Le PQ, le PLQ et les lucides autoproclamés veulent «courageusement» s’attaquer aux vaches sacrées du modèle québécois. D’accord avec eux. Commençons par les subventions aux entreprises. Le Québec verse annuellement 5,4 G$ en subventions aux entreprises, et l’Ontario 2,4 G$, soit 3 G$ de plus. Incroyable, mais vrai. C’est pas moi qui l’affirme, mais bien l’organisme patronal Fraser Institute. Et ces 5,4 G$ versés par Québec à des entreprises prospères excluent les milliards donnés par Hydro-Québec aux alumineries et aux papetières et ceux distribués par Investissement Québec et par la SGF. C’est le Québec qui est, de loin, le plus généreux au Canada en aide gouvernementale octroyée au privé.
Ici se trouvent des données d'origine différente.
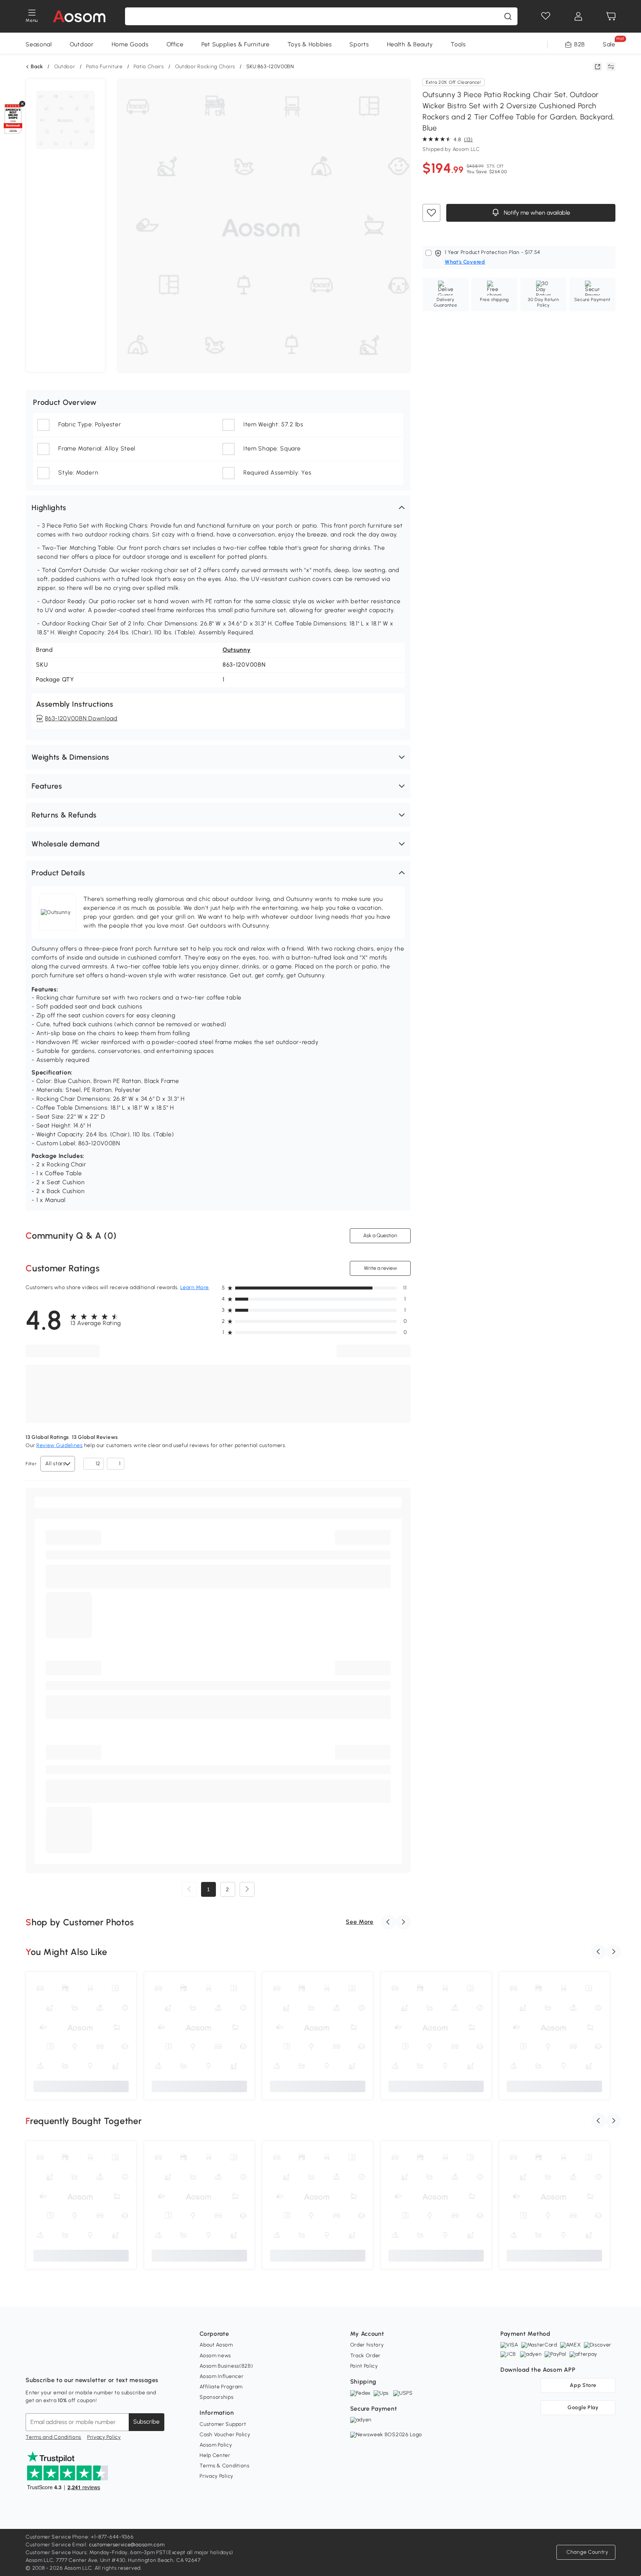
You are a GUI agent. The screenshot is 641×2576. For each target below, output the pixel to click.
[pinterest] (80, 2362)
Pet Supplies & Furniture (235, 44)
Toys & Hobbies (309, 44)
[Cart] (611, 16)
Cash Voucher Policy (225, 2434)
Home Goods (130, 44)
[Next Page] (247, 1889)
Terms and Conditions (53, 2437)
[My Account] (578, 16)
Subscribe (146, 2421)
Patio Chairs (149, 66)
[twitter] (97, 2362)
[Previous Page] (189, 1889)
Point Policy (364, 2366)
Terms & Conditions (225, 2466)
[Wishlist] (545, 16)
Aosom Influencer (221, 2376)
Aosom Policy (216, 2445)
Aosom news (215, 2355)
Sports (359, 44)
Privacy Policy (104, 2437)
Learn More (194, 1287)
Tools (458, 44)
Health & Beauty (410, 44)
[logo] (79, 16)
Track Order (365, 2355)
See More (360, 1921)
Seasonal (39, 44)
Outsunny (237, 649)
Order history (367, 2345)
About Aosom (216, 2345)
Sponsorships (216, 2397)
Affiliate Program (221, 2387)
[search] (507, 16)
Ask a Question (380, 1235)
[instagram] (48, 2362)
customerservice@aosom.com (127, 2545)
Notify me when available (536, 213)
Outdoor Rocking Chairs (205, 66)
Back (37, 67)
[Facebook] (31, 2362)
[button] (218, 507)
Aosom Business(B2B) (226, 2366)
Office (175, 44)
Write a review (380, 1268)
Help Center (215, 2455)
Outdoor (82, 44)
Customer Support (223, 2424)
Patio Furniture (104, 66)
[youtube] (64, 2362)
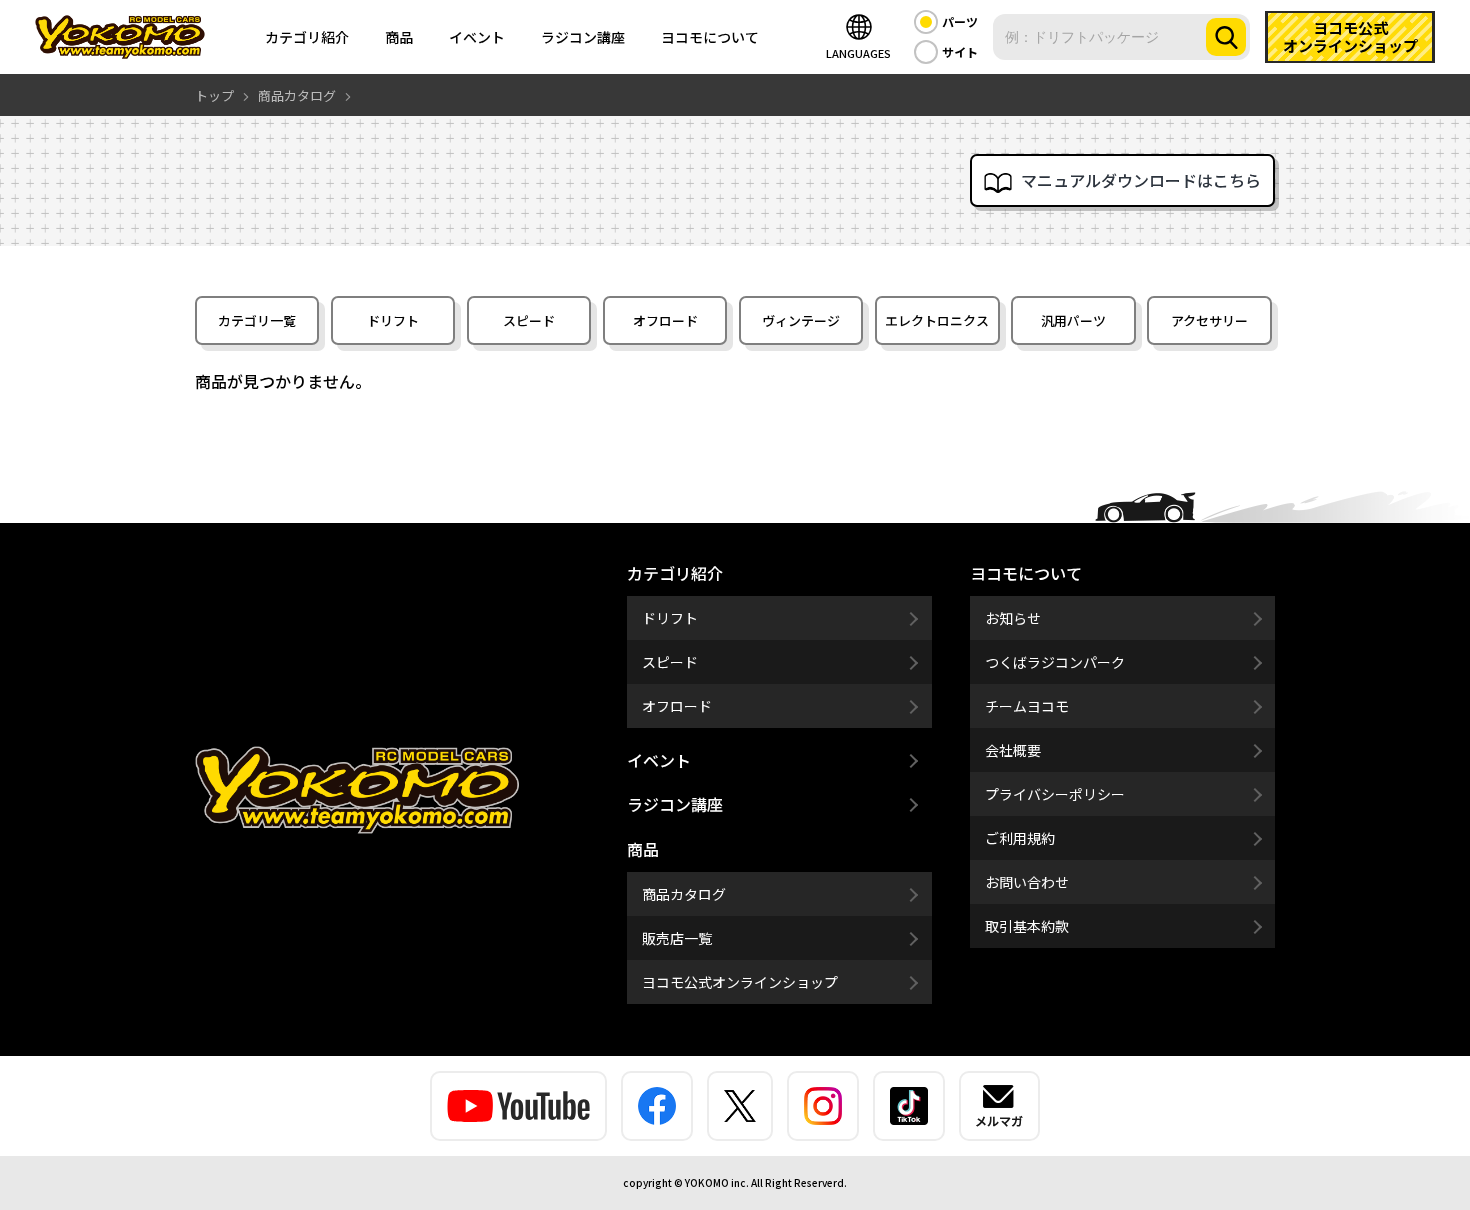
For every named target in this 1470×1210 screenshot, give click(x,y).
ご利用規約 (1020, 838)
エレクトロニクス (937, 320)
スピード (529, 320)
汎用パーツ (1073, 320)
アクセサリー (1209, 320)
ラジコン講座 (583, 37)
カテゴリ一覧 (257, 320)
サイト (960, 51)
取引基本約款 (1027, 926)
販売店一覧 (677, 938)
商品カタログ (684, 894)
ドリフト (393, 320)
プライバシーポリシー (1055, 794)
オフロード (665, 320)
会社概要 (1013, 750)
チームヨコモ (1027, 706)
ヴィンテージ (801, 320)
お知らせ (1013, 618)
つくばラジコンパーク (1055, 662)
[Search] (1226, 37)
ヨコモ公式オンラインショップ (740, 982)
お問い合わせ (1027, 882)
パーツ (960, 21)
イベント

Mais nos lucides ignorent volontairement ces cadeaux gargantuesques octroyés au gratin corporatif, préférant plutôt s’attaquer au monde ordinaire en dénonçant inlassablement les pseudo bas tarifs de nos garderies, de l’électricité et des frais de scolarité.
Dans un article, Yves Séguin, ancien ministre libéral des Finances, avait dit qu’il allait couper 1 G$ annuellement en subventions aux entreprises. Avant qu’il y ait le moindre débat public, Charest a viré son ministre pas assez lucide au goût des copains. Faut moderniser le Québec, mais pas comme ça, voyons donc! Faut surtout pas s’attaquer aux vaches sacrées des castes
supérieures. Plusieurs millions versés en subventions à la recherche frôlent carrément la fraude, tellement des projets farfelus sont financés par nos impôts sans aucune vérification. Et les comptables et les avocats encaissent une partie de ces subventions en commissions et honoraires. L’ancien vérificateur général Denis Desautels l’avait bien dit : «Les programmes de subventions sont des bars ouverts pour les entreprises.» Par exemple, La Presse du 18 avril nous apprenait que Québec allait verser une aide de 100 M$ à la papetière Abitibi Bowater qui, elle, allait verser 25 M$ à son président retraité. Vraiment révoltant.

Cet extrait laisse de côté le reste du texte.